Report: German Bank Helped Build Auschwitz
January 23, 2006Germany's Dresdner Bank once held a major stake in a company that helped build the Auschwitz death camp, according to a report commissioned by the bank and confirmed by a bank official to the Associated Press (AP).
The bank held a 26 percent stake in the company, Huta, Dresdner spokesman Ulrich Porwollik told AP. The report was first reported by the newsmagazine Der Spiegel, which also reported that Huta built at least two of the crematoria at Auschwitz, located in Nazi-occupied Poland, as well as buildings for accommodation and delousing.
Researchers also discovered bank officials repeatedly headed Huta's supervisory board, beginning as early as 1910, but "also at the relevant time," Porwollik told AP.
A critical light
Dresdner Bank, now part of German insurance giant Allianz, charged historian Klaus-Dietmar Henke and others in 1997 with investigating the company's Nazi-era past. The bank opened their archives to the historians.
Henke and his team compiled a 2,400 report called "The Dresdner Bank in the Third Reich," which showed "open complicity" with the Nazi regime. That cooperation included acting as the largest lender to the SS, the elite Nazi paramilitary organization. Dresdner was a state-controlled bank at the time.

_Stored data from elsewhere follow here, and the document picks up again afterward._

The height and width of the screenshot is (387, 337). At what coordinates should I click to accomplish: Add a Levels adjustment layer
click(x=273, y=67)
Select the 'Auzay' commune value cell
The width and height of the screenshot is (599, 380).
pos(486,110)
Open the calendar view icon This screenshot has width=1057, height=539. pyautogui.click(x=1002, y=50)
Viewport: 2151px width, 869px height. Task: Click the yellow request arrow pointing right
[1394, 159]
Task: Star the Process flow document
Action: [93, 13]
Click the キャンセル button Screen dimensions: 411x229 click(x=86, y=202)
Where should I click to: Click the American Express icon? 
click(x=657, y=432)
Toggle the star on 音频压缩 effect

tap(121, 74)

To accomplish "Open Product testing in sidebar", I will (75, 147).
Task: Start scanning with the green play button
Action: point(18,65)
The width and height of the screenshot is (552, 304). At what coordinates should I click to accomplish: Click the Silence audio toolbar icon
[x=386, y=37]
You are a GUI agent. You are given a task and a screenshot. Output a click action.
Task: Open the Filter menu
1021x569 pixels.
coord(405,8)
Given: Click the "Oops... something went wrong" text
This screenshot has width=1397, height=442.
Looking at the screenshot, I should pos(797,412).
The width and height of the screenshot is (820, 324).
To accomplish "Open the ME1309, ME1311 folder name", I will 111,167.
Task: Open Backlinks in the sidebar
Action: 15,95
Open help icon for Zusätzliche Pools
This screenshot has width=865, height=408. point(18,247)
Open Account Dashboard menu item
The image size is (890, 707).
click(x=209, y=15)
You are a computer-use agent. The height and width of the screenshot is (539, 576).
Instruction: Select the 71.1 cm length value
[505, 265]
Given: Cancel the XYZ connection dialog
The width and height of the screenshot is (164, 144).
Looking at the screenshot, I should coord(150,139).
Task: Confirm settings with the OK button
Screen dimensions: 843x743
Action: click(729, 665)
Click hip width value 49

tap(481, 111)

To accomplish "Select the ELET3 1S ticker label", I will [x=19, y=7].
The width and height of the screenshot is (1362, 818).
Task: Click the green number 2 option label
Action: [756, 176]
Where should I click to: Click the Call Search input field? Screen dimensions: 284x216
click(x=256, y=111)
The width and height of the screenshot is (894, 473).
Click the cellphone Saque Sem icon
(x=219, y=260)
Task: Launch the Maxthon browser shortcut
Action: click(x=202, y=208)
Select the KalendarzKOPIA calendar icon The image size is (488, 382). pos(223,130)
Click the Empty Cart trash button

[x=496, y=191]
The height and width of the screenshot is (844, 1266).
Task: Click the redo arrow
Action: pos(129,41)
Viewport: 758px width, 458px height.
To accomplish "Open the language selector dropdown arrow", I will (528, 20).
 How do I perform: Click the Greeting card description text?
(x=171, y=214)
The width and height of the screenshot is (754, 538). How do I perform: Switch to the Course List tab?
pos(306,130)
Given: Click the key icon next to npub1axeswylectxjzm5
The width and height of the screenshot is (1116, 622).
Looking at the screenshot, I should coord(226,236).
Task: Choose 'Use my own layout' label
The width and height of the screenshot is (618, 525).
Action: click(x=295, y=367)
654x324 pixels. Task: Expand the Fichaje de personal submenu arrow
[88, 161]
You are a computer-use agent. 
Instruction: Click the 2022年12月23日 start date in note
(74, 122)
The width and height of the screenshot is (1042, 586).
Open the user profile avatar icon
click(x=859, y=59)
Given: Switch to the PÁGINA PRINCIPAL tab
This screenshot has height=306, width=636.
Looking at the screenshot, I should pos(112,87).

The report also said that the leadership of the bank at the time knew about the extermination camp and the mass murder of the Jews that was taking place there.
The bank's chief Herbert Walter told Der Spiegel said research showed the bank's history in "an extremely critical light."
"We will accept these findings even if they are damaging," he told the magazine.
Moral responsibility
The author of the study said that the bank "carries a moral responsibility for being mixed up in what happened at Auschwitz."
The bank was taken over by the government in 1932 and top bank positions were filled with Nazis.
The research project cost 1.6 million euros ($2 million) to complete and Dresdner Bank officials said they will present the full report on February 17.